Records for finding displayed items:

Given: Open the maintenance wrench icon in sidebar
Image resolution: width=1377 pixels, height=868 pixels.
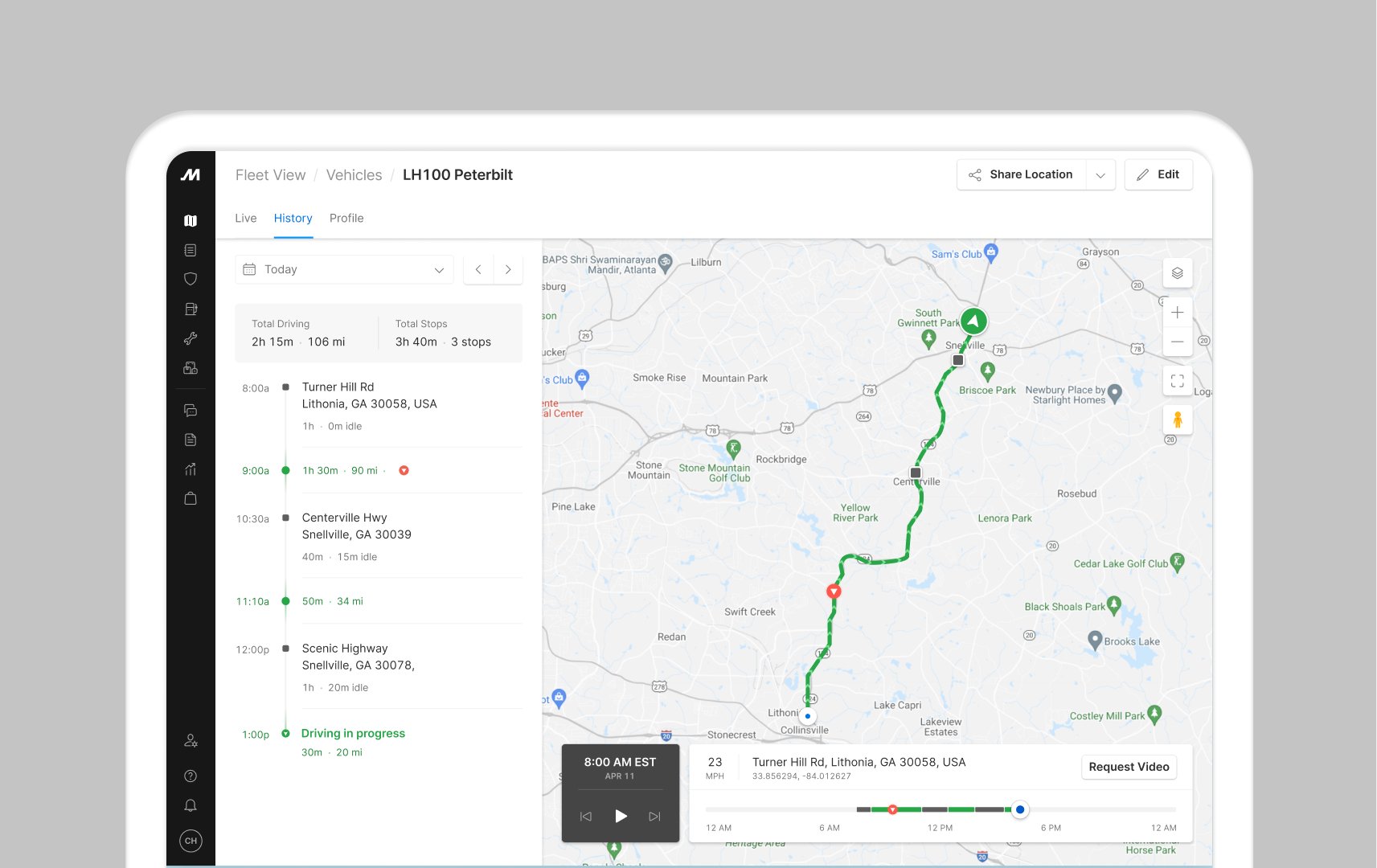Looking at the screenshot, I should 191,338.
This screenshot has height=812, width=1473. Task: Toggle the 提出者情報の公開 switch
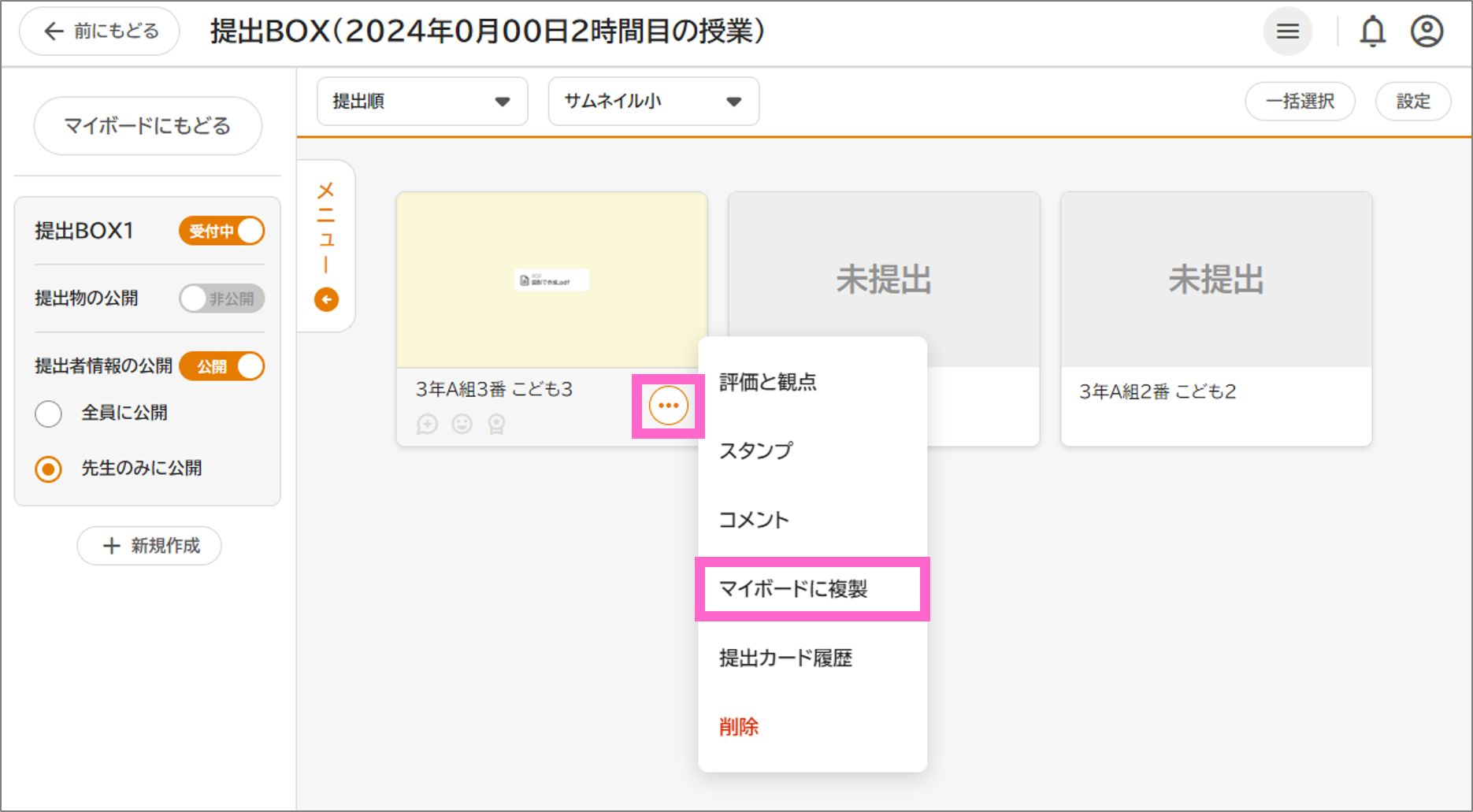click(222, 366)
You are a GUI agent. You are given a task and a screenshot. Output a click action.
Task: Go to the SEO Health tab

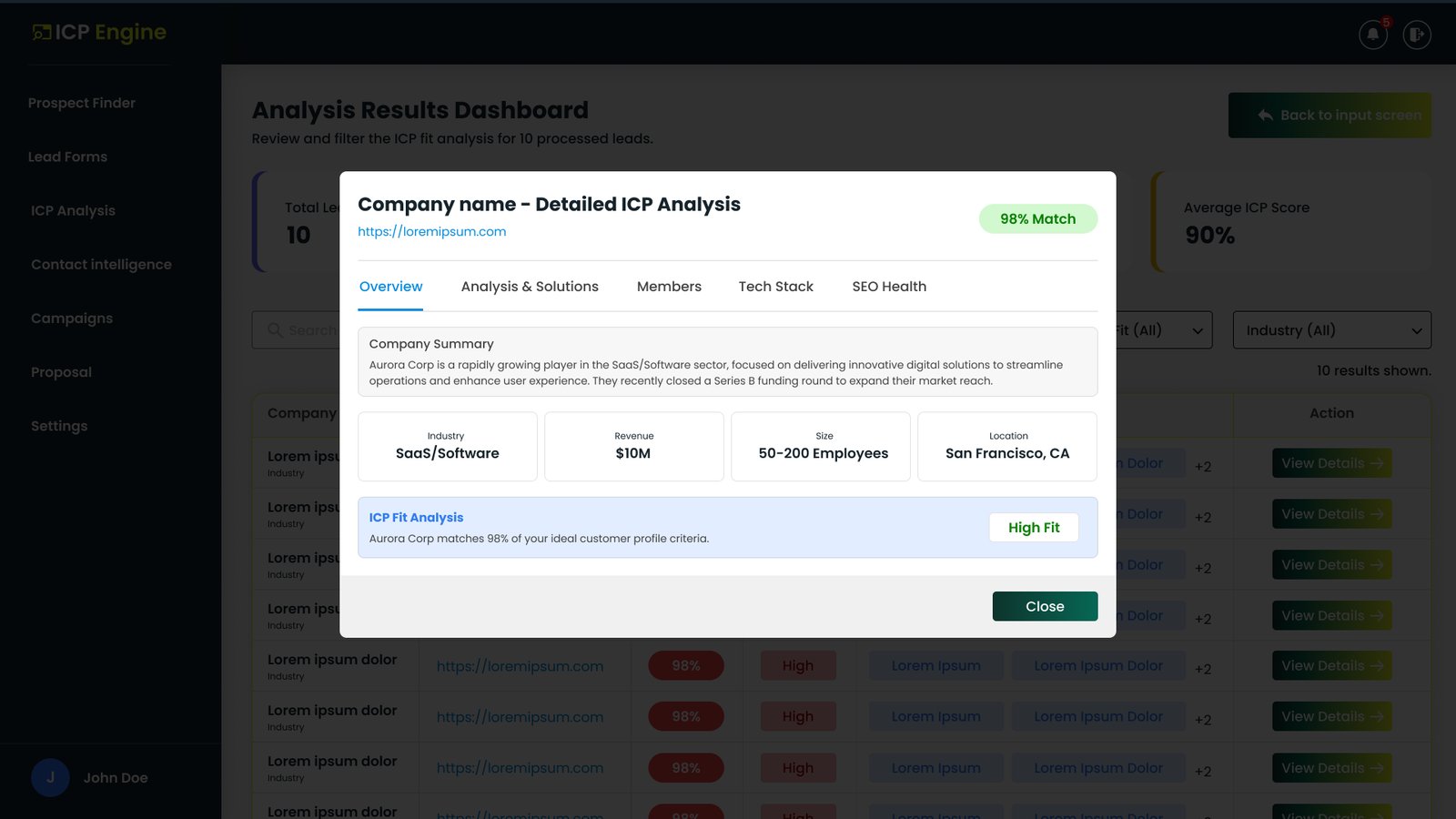(x=889, y=287)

§ **PROBLEM DETAILS**:
Please update all the items by changing every "pixels" to "px" and leaving everything else as it is. Omit the pictures from your answer.

§ **SOLUTION TO THIS TASK**:
Given: Open the maintenance wrench icon in sidebar
Image resolution: width=1377 px, height=868 px.
Looking at the screenshot, I should 191,338.
This screenshot has height=812, width=1473. Task: Toggle the 提出者情報の公開 switch
click(222, 366)
You are a GUI agent. You are given a task and a screenshot. Output a click action.
Task: Go to the SEO Health tab

(x=889, y=287)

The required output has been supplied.